The gang is not invading the country. They’re not posing as fake families. They’re not growing. To stop them, the government needs to understand them.
There’s one thing everyone can agree with President Donald Trump on
about the street gang MS-13: The group specializes in spectacular
violence. Its members attack in groups, in the woods, at night, luring
teens to their deaths with the promise of girls or weed. One Long Island
boy told me he doesn’t go to parties anymore because he worries any
invitation could be a trap. A victim’s father showed me a death
certificate that said his son’s head had been bashed in, then lowered
his voice and added that the boy’s bones had been marked by machete
slashes, but he didn’t want the mother to know that. A teenager who has
left the gang told me he considers himself dead already, and is just trying to make sure MS-13 doesn’t kill his family.
I’m spending the year reporting on MS-13 members and their associates. I’ve been combing through their text messages.

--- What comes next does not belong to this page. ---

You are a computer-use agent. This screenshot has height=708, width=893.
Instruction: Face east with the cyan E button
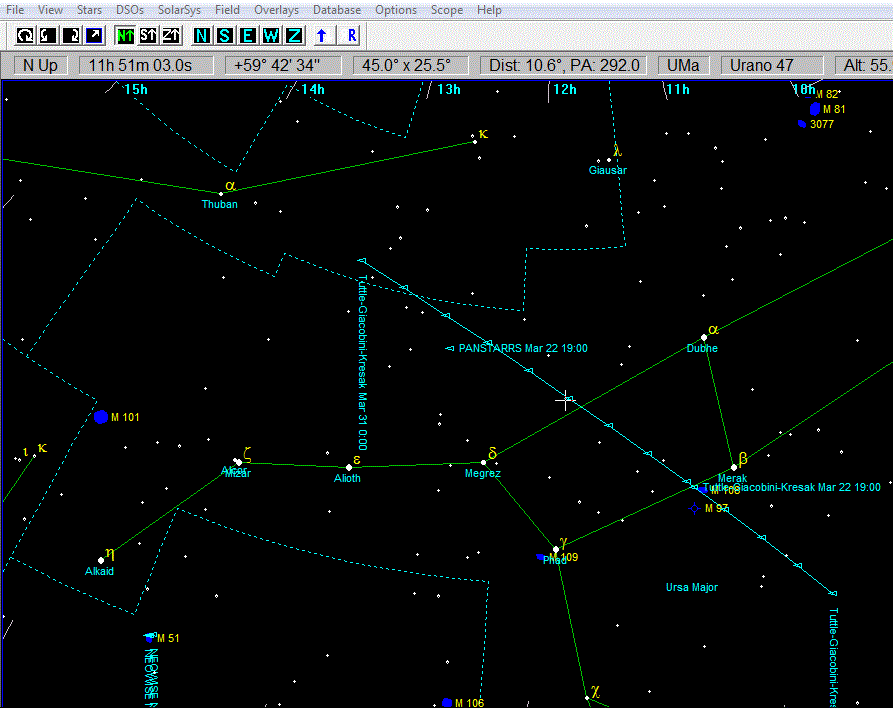[x=248, y=36]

I’m talking with the detectives building cases against killers not yet
old enough to buy cigarettes. And I’ve been spending long evenings with
the gang’s victims, who often start crying as soon as they start talking
about the violence that has marred their lives. Everyone agrees the
gang is bloodthirsty. Most of the other assertions I’ve heard from the
Trump administration this year about MS-13 have almost no connection to
what I’m seeing on the ground.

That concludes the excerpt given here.